A rock garden at the rear has been excavated to create space for a spa and sauna area, and a reflection pool, which are overlooked by the outdoor room above.
On the rooftop, a teppanyaki bar for 12 people enjoys views over the lake, accessed from the stair and lift shaft that acts like a lightwell, drawing sunlight into the core of the home.
The waterfall trickles in a reflection pond which has a stone path across the middle, which leads to the spa pool and sauna accessed from the hallway to the family bedrooms.
The south-facing elevation seen from the lake's edge, with its backdrop of forest reserve, where the house is steeped and terraced into the sloping rock terrain.
The entry court features stone reflection ponds and vertical green walls, underlit with colour changing LED lighting strips, and covered by a glazed roof on cantilevered steel beams.
The entrance foyer, lined in vertical green walls, leading to the central lift shaft and stairwell, with a glass ceiling above, and an internal waterfall on the rear stairwell wall beyond.
The glass floor of the office looks down into the entrance foyer, while floor-to-ceiling windows look out over the lake and mountains, framed by shuttered concrete walls.
Beside the stairwell on the third floor is a humidity and temperature controlled bar for entertaining. Above is the roof terrace and, adjacent, is the kitchen, formal dining room and lounge.
The dining area in the foreground and one of the lounges in the background, seen through the glazed central stairwell. Glass pendants help to define the formal dining space.
Looking from the dining area across the kitchen to the sheltered outdoor room, the rockery garden and the forest beyond. The bar and stairwell are adjacent.
The outdoor lounge area and kitchen is covered with adjustable louvres for shading.
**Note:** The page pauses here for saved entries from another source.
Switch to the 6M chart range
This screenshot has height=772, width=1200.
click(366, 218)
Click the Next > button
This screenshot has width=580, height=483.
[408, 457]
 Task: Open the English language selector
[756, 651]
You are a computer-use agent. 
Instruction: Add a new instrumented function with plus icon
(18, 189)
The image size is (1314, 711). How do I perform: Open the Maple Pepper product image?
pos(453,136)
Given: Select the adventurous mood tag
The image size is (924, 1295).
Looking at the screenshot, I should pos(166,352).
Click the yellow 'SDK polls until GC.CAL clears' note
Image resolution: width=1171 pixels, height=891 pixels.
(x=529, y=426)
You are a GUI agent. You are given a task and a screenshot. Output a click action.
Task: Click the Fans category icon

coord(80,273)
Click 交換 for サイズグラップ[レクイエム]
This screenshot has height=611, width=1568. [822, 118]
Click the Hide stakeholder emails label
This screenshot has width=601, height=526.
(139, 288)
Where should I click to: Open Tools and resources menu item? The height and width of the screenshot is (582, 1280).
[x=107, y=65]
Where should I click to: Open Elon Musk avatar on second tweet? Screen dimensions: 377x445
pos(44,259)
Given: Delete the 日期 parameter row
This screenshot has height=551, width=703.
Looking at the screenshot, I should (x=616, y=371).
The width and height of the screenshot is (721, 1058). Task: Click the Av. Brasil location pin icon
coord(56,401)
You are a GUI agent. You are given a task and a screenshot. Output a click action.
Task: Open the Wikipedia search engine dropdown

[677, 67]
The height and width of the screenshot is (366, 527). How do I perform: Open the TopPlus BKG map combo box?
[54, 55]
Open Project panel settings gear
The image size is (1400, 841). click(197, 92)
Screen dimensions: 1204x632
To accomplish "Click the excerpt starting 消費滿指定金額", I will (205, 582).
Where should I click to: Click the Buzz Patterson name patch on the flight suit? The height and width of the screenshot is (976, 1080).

Stacker sliding doors allow a view shaft through the interior to the landscape on the opposite side.
A built-in outdoor fireplace heats up the lounge area, while the pizza oven and barbecue provides the feast. The outdoor kitchen is an extension of the indoor kitchen to the right.
The lounge on the third floor is glazed on either side to maximise the stunning views of the landscape. The design provides a view shaft linking forest to lake and mountains.
The bedroom has its own private deck area overlooking the lake and mountains, and a locally sourced gas fireplace that creates a cosy atmosphere during cooler weather.
The ensuite bathroom is crisp and clean in grey stone and white. White stone bath, basins, joinery and ceilings reflect a minimalist colour palette.
A cross-sectional view shows the four terraces of the house following the contours of the sloping site. The view shaft from north to south through the interiors is on level three.
The rooftop terrace on the fourth floor has a teppanyaki bar and a yoga lounge with 360-degree views of the surrounding landscape, and is accessed by the stair and lift shaft central core.
The third-level plan shows the outdoor room (7), the kitchen/dining area and the main lounge with views facing north and south. The bar is adjacent to all the kitchens and dining spaces.
The plan of the second-floor shows the spa and sauna area at the rear of the property which overlooks a waterfall and pond area.
The plan of the first floor indicates the front courtyard, main entrance into the central lift and stairwell, a two-car garage and guest bedrooms.